Each line of the material should be output exactly as shown.

===== Data supplied

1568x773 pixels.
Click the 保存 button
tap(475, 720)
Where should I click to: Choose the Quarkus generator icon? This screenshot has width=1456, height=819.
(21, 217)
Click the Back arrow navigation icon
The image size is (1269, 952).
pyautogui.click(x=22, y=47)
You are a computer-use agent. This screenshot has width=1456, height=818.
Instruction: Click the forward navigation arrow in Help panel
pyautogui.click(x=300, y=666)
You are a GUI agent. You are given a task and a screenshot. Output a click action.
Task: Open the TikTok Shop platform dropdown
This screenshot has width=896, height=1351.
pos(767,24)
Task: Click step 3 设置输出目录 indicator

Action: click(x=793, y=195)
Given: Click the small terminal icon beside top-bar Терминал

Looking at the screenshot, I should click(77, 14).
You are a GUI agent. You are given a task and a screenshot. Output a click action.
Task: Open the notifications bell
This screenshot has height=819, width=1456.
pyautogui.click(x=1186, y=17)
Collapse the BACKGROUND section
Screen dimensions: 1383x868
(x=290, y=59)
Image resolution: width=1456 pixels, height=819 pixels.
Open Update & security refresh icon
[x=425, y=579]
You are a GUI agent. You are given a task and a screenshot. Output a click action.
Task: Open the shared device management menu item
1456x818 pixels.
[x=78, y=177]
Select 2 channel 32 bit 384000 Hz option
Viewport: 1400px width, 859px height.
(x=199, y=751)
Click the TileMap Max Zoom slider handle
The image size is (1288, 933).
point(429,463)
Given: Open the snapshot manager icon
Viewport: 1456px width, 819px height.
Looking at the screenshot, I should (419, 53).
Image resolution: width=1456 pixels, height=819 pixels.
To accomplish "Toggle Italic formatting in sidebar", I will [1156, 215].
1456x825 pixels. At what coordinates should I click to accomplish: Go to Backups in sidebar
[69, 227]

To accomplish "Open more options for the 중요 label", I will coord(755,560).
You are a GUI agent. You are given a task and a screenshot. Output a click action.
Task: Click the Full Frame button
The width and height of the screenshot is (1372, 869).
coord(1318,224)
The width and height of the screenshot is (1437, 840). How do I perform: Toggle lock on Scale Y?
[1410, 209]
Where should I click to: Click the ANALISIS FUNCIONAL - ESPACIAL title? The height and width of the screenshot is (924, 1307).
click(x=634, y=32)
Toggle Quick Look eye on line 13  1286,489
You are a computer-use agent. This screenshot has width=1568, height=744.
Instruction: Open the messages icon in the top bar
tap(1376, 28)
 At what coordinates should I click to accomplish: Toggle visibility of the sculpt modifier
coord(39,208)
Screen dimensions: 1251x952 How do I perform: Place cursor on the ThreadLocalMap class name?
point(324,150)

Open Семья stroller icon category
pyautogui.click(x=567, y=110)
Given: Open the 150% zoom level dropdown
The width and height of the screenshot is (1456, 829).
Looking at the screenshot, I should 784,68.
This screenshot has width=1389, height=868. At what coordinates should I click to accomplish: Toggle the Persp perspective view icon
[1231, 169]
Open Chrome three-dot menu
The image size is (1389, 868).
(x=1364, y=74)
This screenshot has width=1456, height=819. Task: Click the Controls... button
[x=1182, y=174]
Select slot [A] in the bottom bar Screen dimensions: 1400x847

==========

• Expected answer:
1568x773 pixels.
Click the 保存 button
tap(475, 720)
Where should I click to: Choose the Quarkus generator icon? This screenshot has width=1456, height=819.
(21, 217)
Click the Back arrow navigation icon
The image size is (1269, 952).
pyautogui.click(x=22, y=47)
You are a computer-use agent. This screenshot has width=1456, height=818.
Instruction: Click the forward navigation arrow in Help panel
pyautogui.click(x=300, y=666)
You are a GUI agent. You are given a task and a screenshot. Output a click action.
Task: Open the TikTok Shop platform dropdown
This screenshot has width=896, height=1351.
pos(767,24)
Task: Click step 3 设置输出目录 indicator

Action: click(x=793, y=195)
Given: Click the small terminal icon beside top-bar Терминал

Looking at the screenshot, I should click(77, 14).
You are a GUI agent. You are given a task and a screenshot. Output a click action.
Task: Open the notifications bell
This screenshot has height=819, width=1456.
pyautogui.click(x=1186, y=17)
Collapse the BACKGROUND section
Screen dimensions: 1383x868
(x=290, y=59)
Image resolution: width=1456 pixels, height=819 pixels.
Open Update & security refresh icon
[x=425, y=579]
You are a GUI agent. You are given a task and a screenshot. Output a click action.
Task: Open the shared device management menu item
1456x818 pixels.
[x=78, y=177]
Select 2 channel 32 bit 384000 Hz option
Viewport: 1400px width, 859px height.
(x=199, y=751)
Click the TileMap Max Zoom slider handle
The image size is (1288, 933).
point(429,463)
Given: Open the snapshot manager icon
Viewport: 1456px width, 819px height.
Looking at the screenshot, I should (419, 53).
Image resolution: width=1456 pixels, height=819 pixels.
To accomplish "Toggle Italic formatting in sidebar", I will [1156, 215].
1456x825 pixels. At what coordinates should I click to accomplish: Go to Backups in sidebar
[69, 227]

To accomplish "Open more options for the 중요 label", I will coord(755,560).
You are a GUI agent. You are given a task and a screenshot. Output a click action.
Task: Click the Full Frame button
The width and height of the screenshot is (1372, 869).
coord(1318,224)
The width and height of the screenshot is (1437, 840). How do I perform: Toggle lock on Scale Y?
[1410, 209]
Where should I click to: Click the ANALISIS FUNCIONAL - ESPACIAL title? The height and width of the screenshot is (924, 1307).
click(x=634, y=32)
Toggle Quick Look eye on line 13  1286,489
You are a computer-use agent. This screenshot has width=1568, height=744.
Instruction: Open the messages icon in the top bar
tap(1376, 28)
 At what coordinates should I click to accomplish: Toggle visibility of the sculpt modifier
coord(39,208)
Screen dimensions: 1251x952 How do I perform: Place cursor on the ThreadLocalMap class name?
point(324,150)

Open Семья stroller icon category
pyautogui.click(x=567, y=110)
Given: Open the 150% zoom level dropdown
The width and height of the screenshot is (1456, 829).
Looking at the screenshot, I should 784,68.
This screenshot has width=1389, height=868. At what coordinates should I click to accomplish: Toggle the Persp perspective view icon
[1231, 169]
Open Chrome three-dot menu
The image size is (1389, 868).
(x=1364, y=74)
This screenshot has width=1456, height=819. Task: Click the Controls... button
[x=1182, y=174]
Select slot [A] in the bottom bar Screen dimensions: 1400x847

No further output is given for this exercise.